O Cristália é conhecido por sua liderança em inovação. Nós vamos inovar também na política. No acordo que eu tenho com o Eduardo [Gomes], ele é que vai tomar posse, mas eu vou começar a trabalhar já, não vou esperar assumir o mandato para trabalhar. Eu vou ter dentro do gabinete do Eduardo um “subgabinete”. As matérias de saúde vão ficar sob minha responsabilidade, e uma série de projetos que já estão em elaboração. Ele é que vai apresentar, porque ele tem a voz e o voto, mas vou apoiá-lo e subsidiar as informações necessárias para que ele tente aprovar esses projetos.
O senhor critica a dependência dos “intermediários”, mas o Cristália recebeu incentivos da prefeitura de Itapira…
[Interrompe] Não, não. Nós não temos nenhuma unidade que se valha de incentivo.
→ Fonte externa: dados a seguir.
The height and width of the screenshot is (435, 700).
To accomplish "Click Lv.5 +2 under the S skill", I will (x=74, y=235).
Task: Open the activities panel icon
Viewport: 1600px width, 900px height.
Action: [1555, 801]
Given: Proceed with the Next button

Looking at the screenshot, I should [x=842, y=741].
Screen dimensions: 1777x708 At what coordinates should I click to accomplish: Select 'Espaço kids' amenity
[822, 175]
A não ser no caso de Itapira. Eu precisava construir um centro de distribuição, e várias outras cidades me ofereceram vantagens. Quando a prefeitura de Itapira soube, eles ofereceram um terreno, um espaço na entrada da cidade, onde está o nosso centro de distribuição. Agora, por outro lado, [tem] a cobrança da população, a parcela simpática à oposição, que questiona: “Quantos empregos você criou? Qual é a qualidade dos empregos? Quanto vai acrescentar de faturamento?”. Uma série de questionamentos que eu acho pertinentes, porém não quis ficar refém de uma cobrança dessas no Tocantins. Pretendo instalar uma unidade com recursos próprios [lá] e assim não devo nada para ninguém.
O político que se destaca nas doações do Cristália é o deputado estadual Barros Munhoz. Ele trabalhou pela cessão do terreno onde foi construído o centro de distribuição. Há conflito de interesse entre a doação eleitoral e a atuação do deputado?
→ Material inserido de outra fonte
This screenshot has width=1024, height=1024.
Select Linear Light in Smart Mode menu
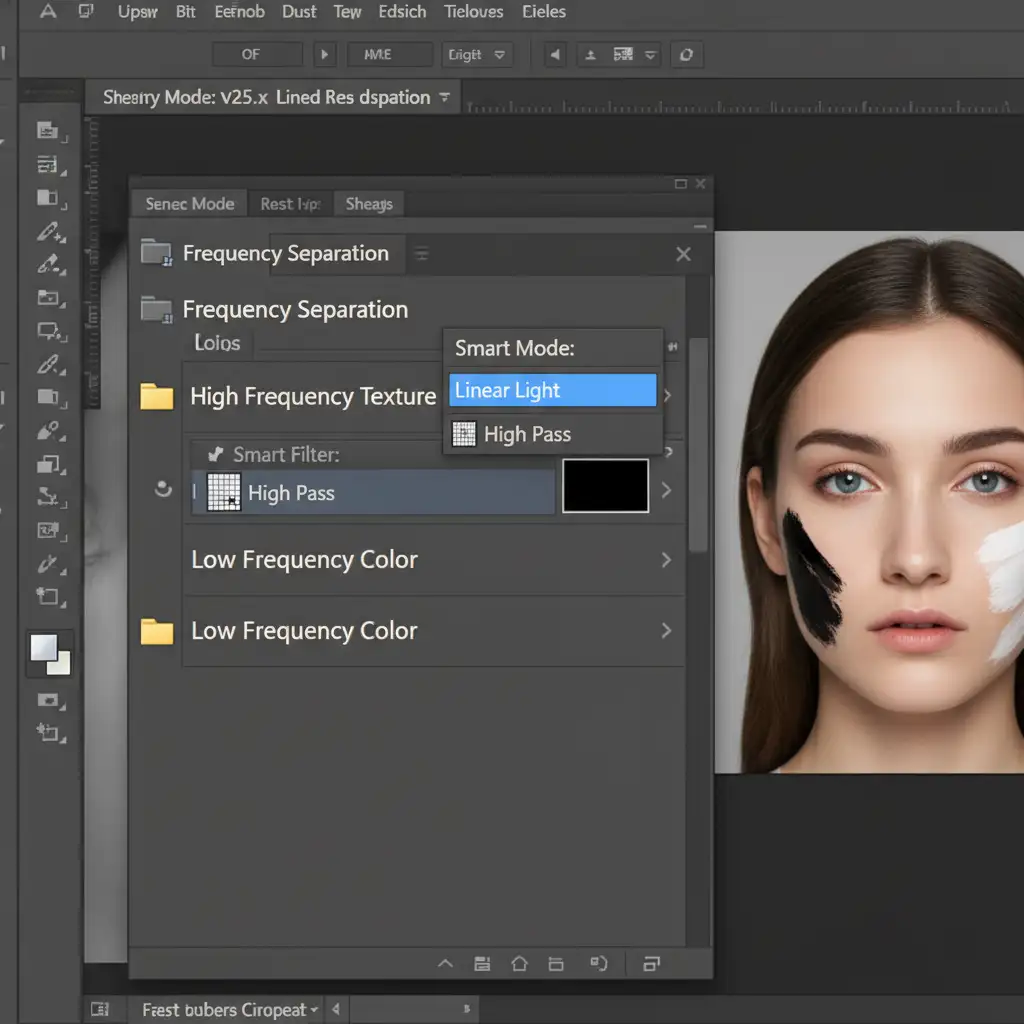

O deputado Barros Munhoz é de Itapira, já foi prefeito algumas vezes, tem vários mandatos de deputado. Ele atua em favor da região como um todo e de Itapira em especial. Nós somos a empresa que gera mais emprego, maior contribuição de ICMS da cidade. Como o Barros Munhoz trabalha para a região e para Itapira, nós apoiamos sim. Eu não vejo conflito de interesse. Ao contrário.
Qual a sua perspectiva para a indústria farmacêutica nacional para os próximos anos?
O que o Brasil não tem condições de fazer são os insumos farmacêuticos, a matéria-prima. Qualquer projeto de estímulo à indústria farmacêutica nacional passa por estímulo à farmoquímica. Você não consegue fazer remédio sem princípio ativo, e aí reside a falha maior.
A balança comercial do setor tem déficit de US$ 5 bilhões por ano. A dependência do exterior vai aumentar nos próximos anos?
Do jeito que está, é daí para pior. Eu tenho uma sugestão que pode mudar esse negócio, mas vou fazer via projeto de lei no Senado. Passando pela farmoquímica, se não não adianta nada. E vou mais longe, sem pedir um centavo pro erário público.